--- START OF DATA SECTION ---
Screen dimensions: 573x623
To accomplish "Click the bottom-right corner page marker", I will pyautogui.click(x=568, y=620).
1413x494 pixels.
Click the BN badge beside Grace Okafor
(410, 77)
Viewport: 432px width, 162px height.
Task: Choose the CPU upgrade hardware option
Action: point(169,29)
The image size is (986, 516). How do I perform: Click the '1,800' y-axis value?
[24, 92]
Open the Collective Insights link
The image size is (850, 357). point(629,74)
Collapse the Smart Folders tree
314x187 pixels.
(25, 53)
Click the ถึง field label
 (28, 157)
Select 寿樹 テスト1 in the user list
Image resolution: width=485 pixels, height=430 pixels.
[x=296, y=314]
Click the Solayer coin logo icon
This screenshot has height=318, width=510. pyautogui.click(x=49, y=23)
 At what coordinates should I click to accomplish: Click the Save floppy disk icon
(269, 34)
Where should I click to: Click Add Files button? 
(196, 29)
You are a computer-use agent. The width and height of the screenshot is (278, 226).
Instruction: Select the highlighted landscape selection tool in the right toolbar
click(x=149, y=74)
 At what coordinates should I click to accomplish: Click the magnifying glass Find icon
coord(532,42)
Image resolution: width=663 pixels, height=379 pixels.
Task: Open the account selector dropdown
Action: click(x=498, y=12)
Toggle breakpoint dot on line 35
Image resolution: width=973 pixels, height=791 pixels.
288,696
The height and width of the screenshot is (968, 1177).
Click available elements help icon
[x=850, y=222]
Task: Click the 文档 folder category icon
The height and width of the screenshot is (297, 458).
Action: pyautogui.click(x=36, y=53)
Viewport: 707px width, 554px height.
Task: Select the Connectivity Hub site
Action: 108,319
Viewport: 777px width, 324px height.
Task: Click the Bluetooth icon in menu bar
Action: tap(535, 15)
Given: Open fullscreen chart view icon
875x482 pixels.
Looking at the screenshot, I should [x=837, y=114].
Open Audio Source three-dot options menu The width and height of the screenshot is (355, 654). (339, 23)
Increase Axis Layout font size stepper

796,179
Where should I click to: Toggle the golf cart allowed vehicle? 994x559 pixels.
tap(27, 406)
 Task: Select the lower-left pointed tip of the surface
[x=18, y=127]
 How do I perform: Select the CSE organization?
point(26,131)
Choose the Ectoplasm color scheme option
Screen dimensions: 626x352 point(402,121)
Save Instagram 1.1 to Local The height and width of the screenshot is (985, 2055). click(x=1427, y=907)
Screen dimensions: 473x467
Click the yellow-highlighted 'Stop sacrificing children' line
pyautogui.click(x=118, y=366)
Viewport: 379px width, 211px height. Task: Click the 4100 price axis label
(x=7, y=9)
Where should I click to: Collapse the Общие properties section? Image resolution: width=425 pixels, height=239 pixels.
--- END OF DATA SECTION ---
Reproduce all of the lines above verbatim, leaving nothing out and changing nothing.

Screen dimensions: 573x623
To accomplish "Click the bottom-right corner page marker", I will pyautogui.click(x=568, y=620).
1413x494 pixels.
Click the BN badge beside Grace Okafor
(410, 77)
Viewport: 432px width, 162px height.
Task: Choose the CPU upgrade hardware option
Action: point(169,29)
The image size is (986, 516). How do I perform: Click the '1,800' y-axis value?
[24, 92]
Open the Collective Insights link
The image size is (850, 357). point(629,74)
Collapse the Smart Folders tree
314x187 pixels.
(25, 53)
Click the ถึง field label
 (28, 157)
Select 寿樹 テスト1 in the user list
Image resolution: width=485 pixels, height=430 pixels.
[x=296, y=314]
Click the Solayer coin logo icon
This screenshot has height=318, width=510. pyautogui.click(x=49, y=23)
 At what coordinates should I click to accomplish: Click the Save floppy disk icon
(269, 34)
Where should I click to: Click Add Files button? 
(196, 29)
You are a computer-use agent. The width and height of the screenshot is (278, 226).
Instruction: Select the highlighted landscape selection tool in the right toolbar
click(x=149, y=74)
 At what coordinates should I click to accomplish: Click the magnifying glass Find icon
coord(532,42)
Image resolution: width=663 pixels, height=379 pixels.
Task: Open the account selector dropdown
Action: click(x=498, y=12)
Toggle breakpoint dot on line 35
Image resolution: width=973 pixels, height=791 pixels.
288,696
The height and width of the screenshot is (968, 1177).
Click available elements help icon
[x=850, y=222]
Task: Click the 文档 folder category icon
The height and width of the screenshot is (297, 458).
Action: pyautogui.click(x=36, y=53)
Viewport: 707px width, 554px height.
Task: Select the Connectivity Hub site
Action: 108,319
Viewport: 777px width, 324px height.
Task: Click the Bluetooth icon in menu bar
Action: tap(535, 15)
Given: Open fullscreen chart view icon
875x482 pixels.
Looking at the screenshot, I should [x=837, y=114].
Open Audio Source three-dot options menu The width and height of the screenshot is (355, 654). (339, 23)
Increase Axis Layout font size stepper

796,179
Where should I click to: Toggle the golf cart allowed vehicle? 994x559 pixels.
tap(27, 406)
 Task: Select the lower-left pointed tip of the surface
[x=18, y=127]
 How do I perform: Select the CSE organization?
point(26,131)
Choose the Ectoplasm color scheme option
Screen dimensions: 626x352 point(402,121)
Save Instagram 1.1 to Local The height and width of the screenshot is (985, 2055). click(x=1427, y=907)
Screen dimensions: 473x467
Click the yellow-highlighted 'Stop sacrificing children' line
pyautogui.click(x=118, y=366)
Viewport: 379px width, 211px height. Task: Click the 4100 price axis label
(x=7, y=9)
Where should I click to: Collapse the Общие properties section? Image resolution: width=425 pixels, height=239 pixels.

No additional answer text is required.